A local police is starting a new program that will help extend the lifespan of the department’s weapons. At last Tuesday’s meeting of the Hamburg Township Board of Trustees, officials, under the recommendation from police Chief Rick Duffany approved a memorandum of understanding for a new patrol rifle program.

Duffany said that they are shorthanded on rifles in the patrol cars, and many of the 6 they do have are showing wear and are in need of replacement. The chief said he was approached by the unions and officers in command wanting to know if he had interest in the program, which has seen success in some Wayne County and Oakland County departments. For the program, the township will buy the rifles for the officers, then the officers pay for their rifle through payroll deductions over 4 years. He describes the program as one that better establishes ownership and responsibility between the gun and the officer. Duffany said that this ownership will lead officers to taking better care of the rifles, and that it can extend the life the lifespan of the weapon to 15 to 20 years. The benefit for the township is that they will now be able to recoup the money and won’t have to buy new rifles every 10 years. With the guns assigned to individual officers, it also helps from a liability standpoint.

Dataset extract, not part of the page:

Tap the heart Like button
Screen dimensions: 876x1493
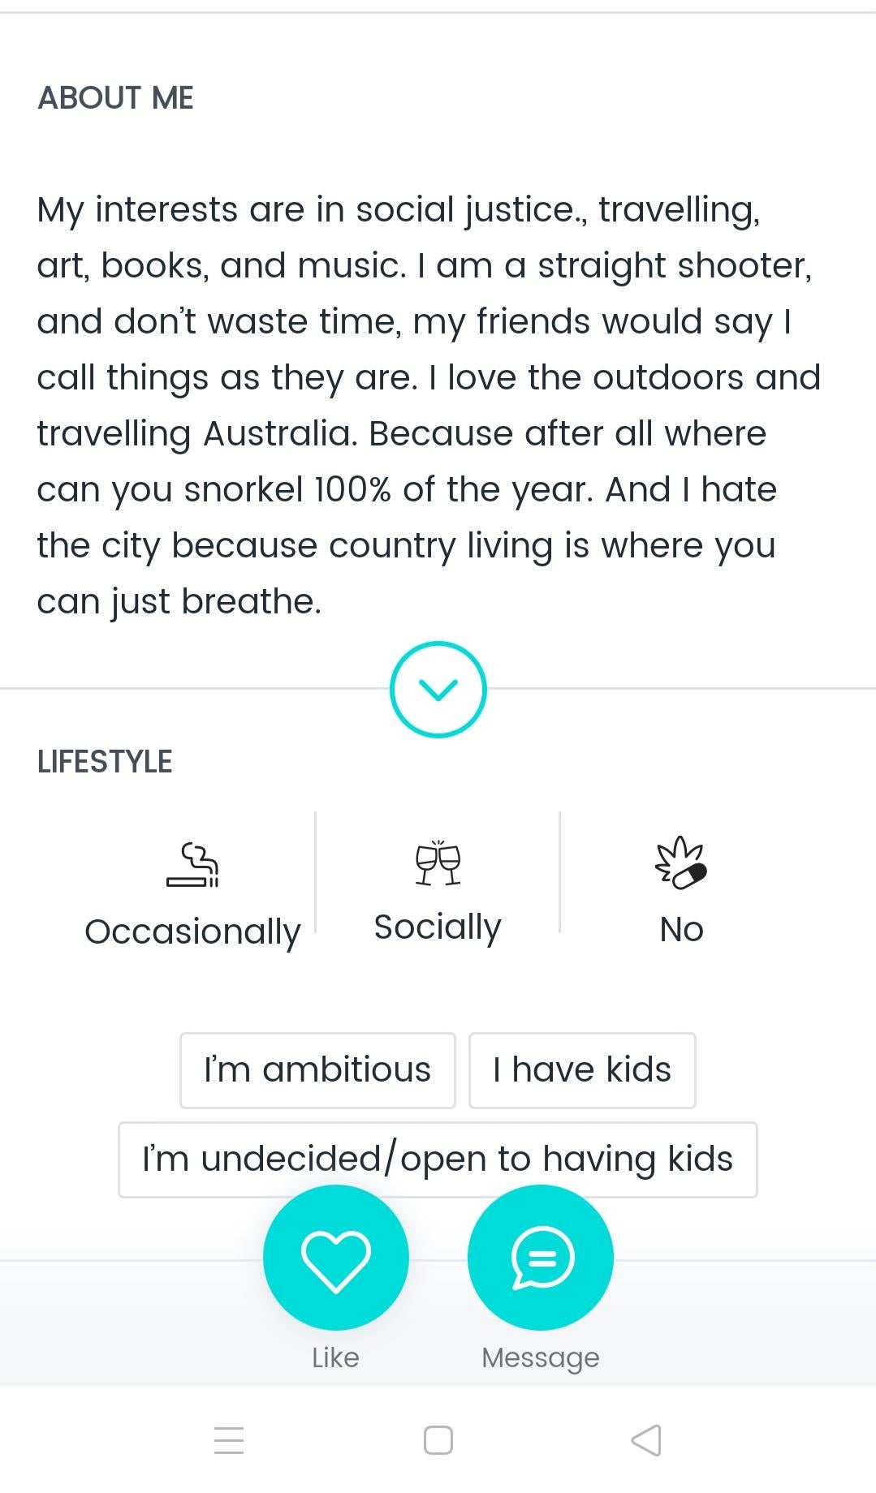coord(335,1257)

The Board of Trustees agreed to purchase up to 18 rifles at just over $1,200 per, plus sales tax, and another $900 for accessories like scopes. Duffany estimated that officers will pay roughly $21 per pay check for 4 years for the rifle. They noted the need to pay the sales tax because of the intent of passing ownership of the guns to private owners down the line. Even once it’s paid off, the weapon doesn’t become officially theirs, however, until they leave the department in good standing. (MK)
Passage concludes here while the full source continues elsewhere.